My balance is pretty sucky, but then so is my general fitness…which is why I started working with a personal trainer twice a week in July. I also have mild neuropathy in both feet (from several years of unchecked type 2 diabetes), which likely affects my balance to some degree. I can put pants on without sitting or holding onto anything, but hardly ever can I put socks on without some kind of support. My understanding is that the core strength exercises I do with my trainer are what will gradually improve my balance (as Beckdawreck mentioned).

I can easily stand on either leg for more than 10 seconds.

It might be that being more fit physically will both improve your balance and extend your lifespan. But just improving your balance without improving your physical fitness might do nothing.

I have no idea if what you are doing will help your lifespan or not. Just pointing out that correlation does not imply causation, as the old saying goes.

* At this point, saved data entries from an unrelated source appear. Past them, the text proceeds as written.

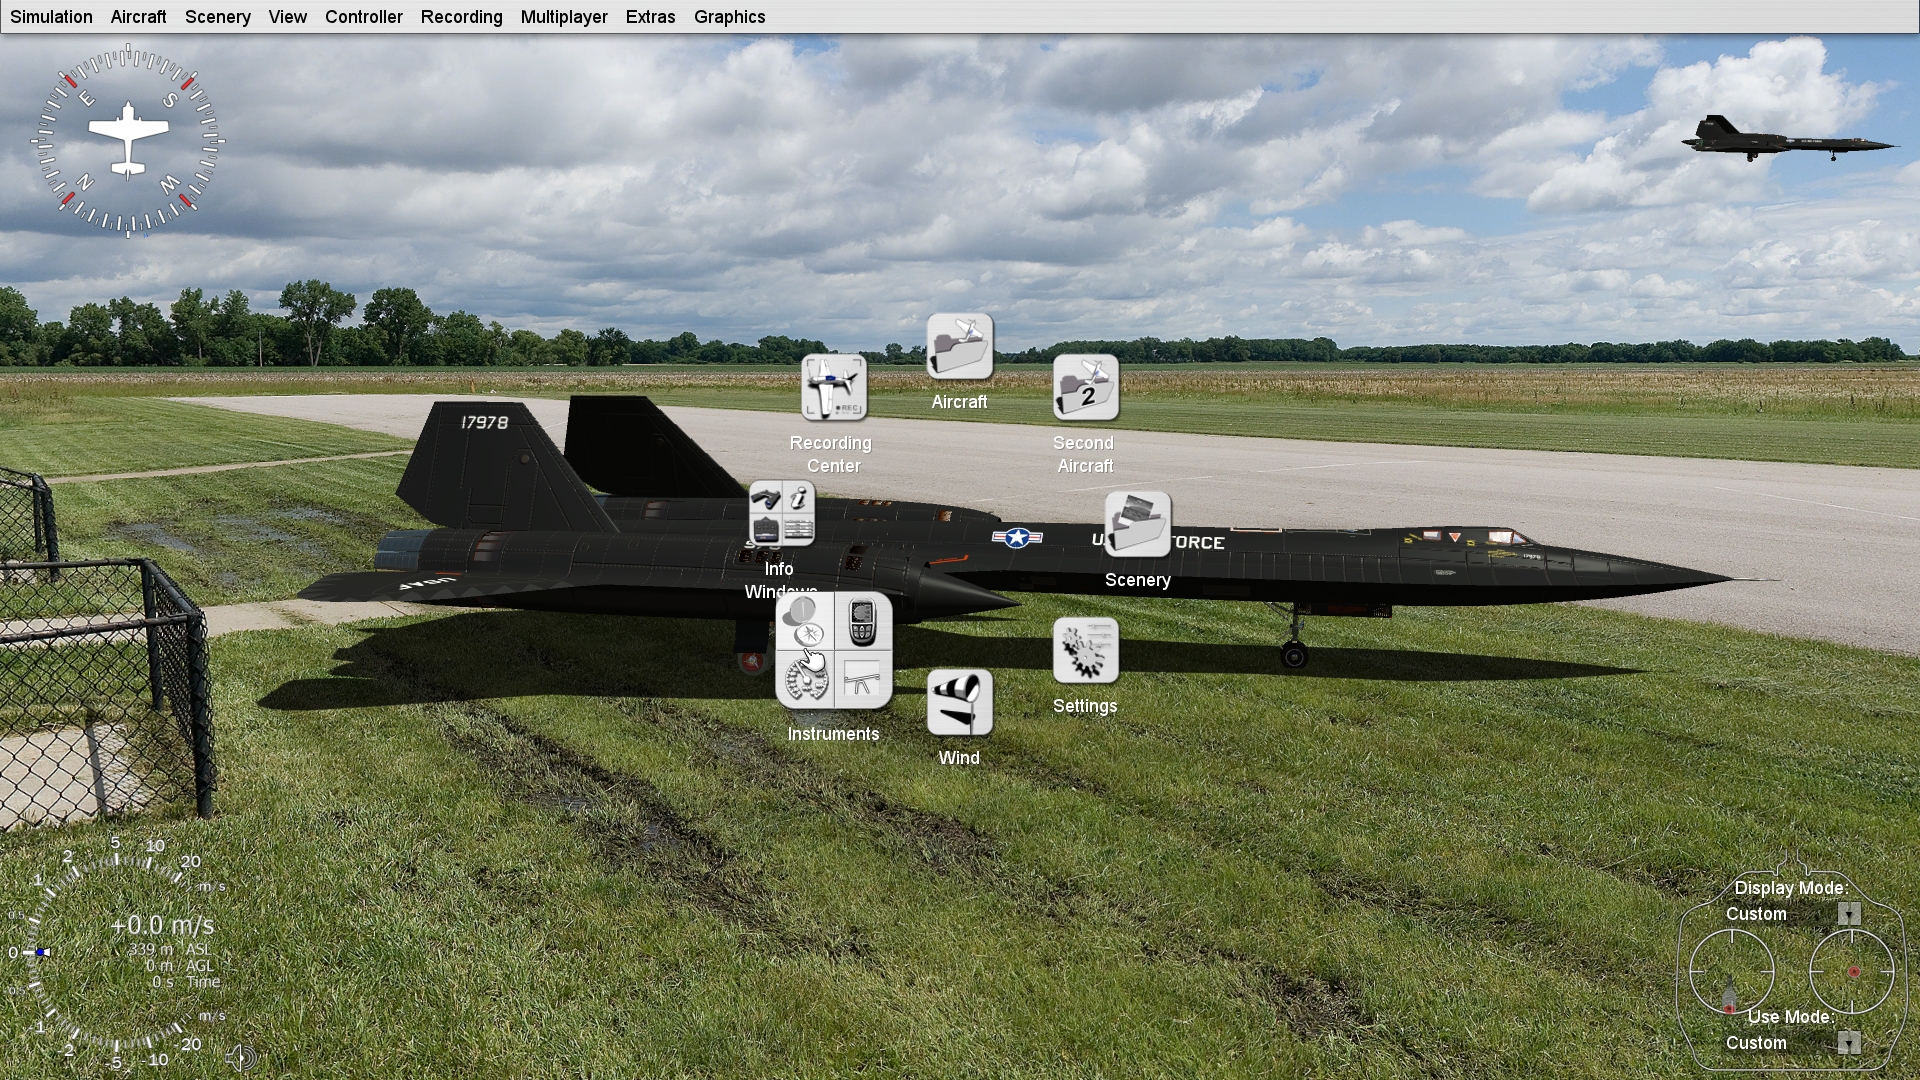Click the Simulation menu
Viewport: 1920px width, 1080px height.
point(50,16)
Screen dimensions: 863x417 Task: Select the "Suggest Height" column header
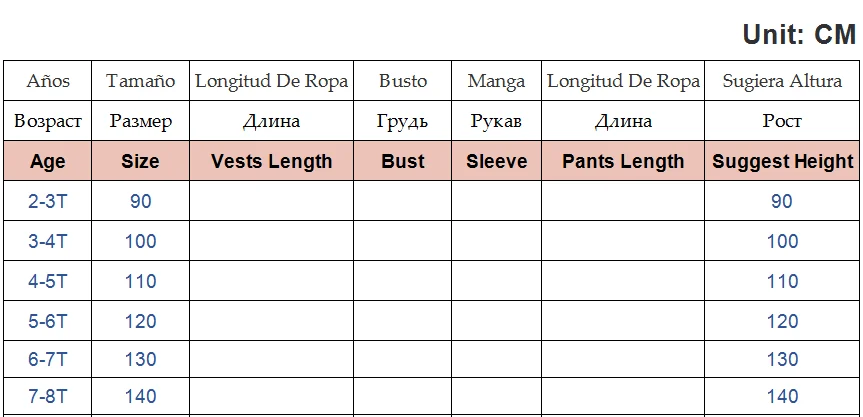782,161
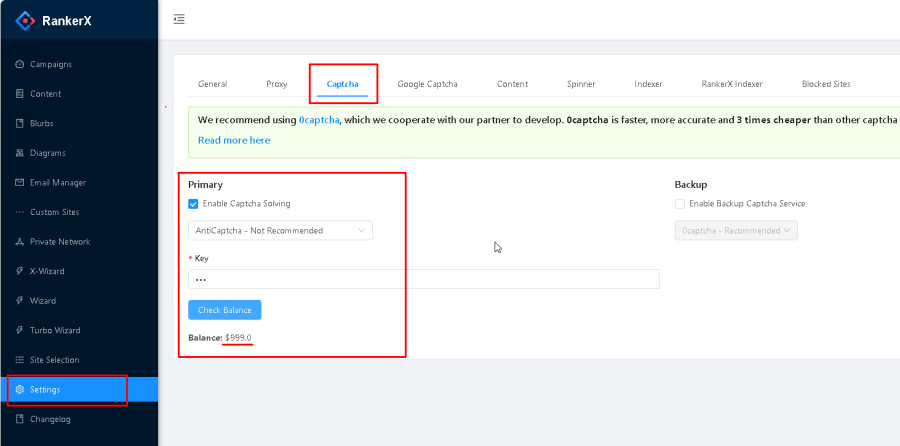Viewport: 900px width, 446px height.
Task: Open Diagrams using its sidebar icon
Action: 20,153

I spent 48 years in the building trades, some as a carpenter and the the bulk of 42 years as a service electrician. Maybe half of all of those workdays were spent on ladders, scaffolding or just climbing through structures.

I had balance to spare.

When I retired a few years ago and gave up the aerial act my balance, which I just took for granted, slowly declined. I guess you have to keep it up

Same here, and just a fairly short round improved my balance. I try to do the exercises when I think of them. It did improve things, I stopped feeling like the grocery sacks were going to tip me over

Physical or emotional? The former is flawless, but the latter is a subject of debate. LOL

I was hit by labyrinthitis back in 2010 and apart from being deaf in one ear, I have a serious balance problem.

In the dark, or with my eyes covered, I simply cannot stand up straight without support.

My balance is fine; I never fall. But standing on one leg has never been my forte. I am more careful in how I move nowadays, as it only makes sense to do so. I don’t make sudden turns and I make sure I know where the cat is.

Having been through episodes of inner-ear vertigo some years ago, which was much worse than my current instability, I’m relieved that I can deal with with the issue through exercise.

I cannot stand on one leg very long, certainly not ten seconds. After that thread on putting on pants standing up, I tried it. If I lean my right leg against the bed, I can put the left leg on. But even leaning the left leg against the bed, I cannot quite insert the right leg without a slight lean of my right hand on a desk by the bed. I will keep trying, though.

I have had significant peripheral neuropathy for 25 years and that is not going to go away.

Yep, that’s what inspired me to finally make this thread, which I’ve been meaning to do for a while! Thanks.

Well, I do that too - an hour’s power-walk a day and weight-lifting every day or two. I guess the walking, which goes up some hills and over some uneven footing, counts as balance exercises too.

Ha! As a computer engineer I spent half my working life on my knees under someone’s desk fiddling with cables, it seemed at the time anyway. Not great for one’s balance or knees!

Interesting, I would have said those were the same thing really!

Thanks for the interesting input folks.

I’m not sure I would completely agree. I’m an active guy…I hike every weekend and did a 14 miler this last weekend. I commute to work by bike and ride a lot outside that. I don’t fall over. However, with my active lifestyle I still found my one foot standing more difficult as I posted above. I think standing on one foot has been a benefit to me.

I always had a great sense of balance. It’s very slightly worse these days, but not enough to be an issue.

A practical tip that works for me: Part of my exercise routine (well, during stretching) is to hold my foot with the same side hand for 15-20 seconds while standing. I have found that focusing my eyes on something far away greatly improves my balance vs looking at something nearby.